Richard Green, director of the USC Lusk Center, said the state’s job market is the critical component that will determine the future health of its rental market. The forecast showed that California was experiencing a net outward migration of people making $50,000 or less per year, meaning the state’s job market isn’t supplying wages that meet its increasing cost of living.
Data from the latest Household Pulse Survey shows that the number of people across the country who are facing housing insecurity is growing. According to the Week 39 survey, more than 8.3 million individuals reported owing back rent. That is an increase of more than 300,000 individuals over four weeks.
Meanwhile, more than 6.3 million individuals report being “not confident at all” in their ability to make next month’s rent payment during Week 39 compared to 5.7 million individuals a month prior. Similarly, 1.4 million households now say they are “very likely” to be evicted within the next two months, an increase of 200,000 individuals over four weeks.

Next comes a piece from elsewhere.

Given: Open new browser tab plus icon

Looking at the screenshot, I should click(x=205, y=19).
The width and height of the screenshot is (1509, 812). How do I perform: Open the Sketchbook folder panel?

And the impacts of the nationwide rent increases are not impacting households equally. Another report from Zillow found that the rent increases are squeezing Black and Latinx renters the most. The report found that Black and Latinx households spend an average of 34% and 32% of their monthly income on housing, respectively, compared to 28% for whites and 26% for Asian-Pacific Islanders.
In total, Zillow found that this causes Black households to have an average of $920 less per month than white households. For Black families in San Diego, Sacramento, and San Francisco, the situation can be even more dire. In some cases, Zillow found these households spend an average of 53% of their monthly income on housing expenses.
The correlation between increasing rent and homelessness is not a theoretical one either. According to a study by the Government Accountability Office from July 2020, a federal watchdog agency, a median increase of $100 in rent can cause a nine percent increase in homelessness.
“The U.S. is one of the richest, wealthiest, countries in the world, and it is shameful that so many across the nation, including in my city of Los Angeles, are living on the streets,” Rep. Maxine Waters, D-CA, who commissioned the GAO report, said in a statement at the time. “The truth is that homelessness is a symptom of bigger problems, like America’s rental housing crisis, that for too long have gone unaddressed.”
State and local agencies have worked to prevent an increase in homelessness by launching rental and utility payment assistance programs and enacting eviction moratoriums. According to a study by Princeton University’s Eviction Lab, these policies prevented more than 1.5 million evictions and may have caused at least 11% fewer COVID-19 deaths during the pandemic.
However, property management and real estate interests have been consistently attacking these programs in the courts. They successfully overturned the federal eviction moratorium at the end of August and have since turned their attention toward ending unemployment insurance and rental assistance payments at the local level.
The National Equity Atlas found that the total rent debt nationwide is approximately $15 billion, with most renters being at least two months in arrears. And the vast majority of those behind on rent are low-income renters who lost their job during the pandemic.
“In the United States, renters have little housing security, paltry savings, and few legal protections from exorbitant rent increases or eviction (outside of a few states and cities with strong tenant movements),” one NEA report says. “The rent debt crisis adds another layer to these preexisting inequities.”
The pandemic proved that we need to rethink housing in the U.S. It also showed that aid programs work when agencies and service organizations are provided with sufficient funds and clear guidance on spending aid dollars.
Contact your local officials and representatives. Tell them you support keeping many of the pandemic-related aid programs in place for future use. They have proven effective at keeping people housed, which is the first step to ending homelessness once and for all.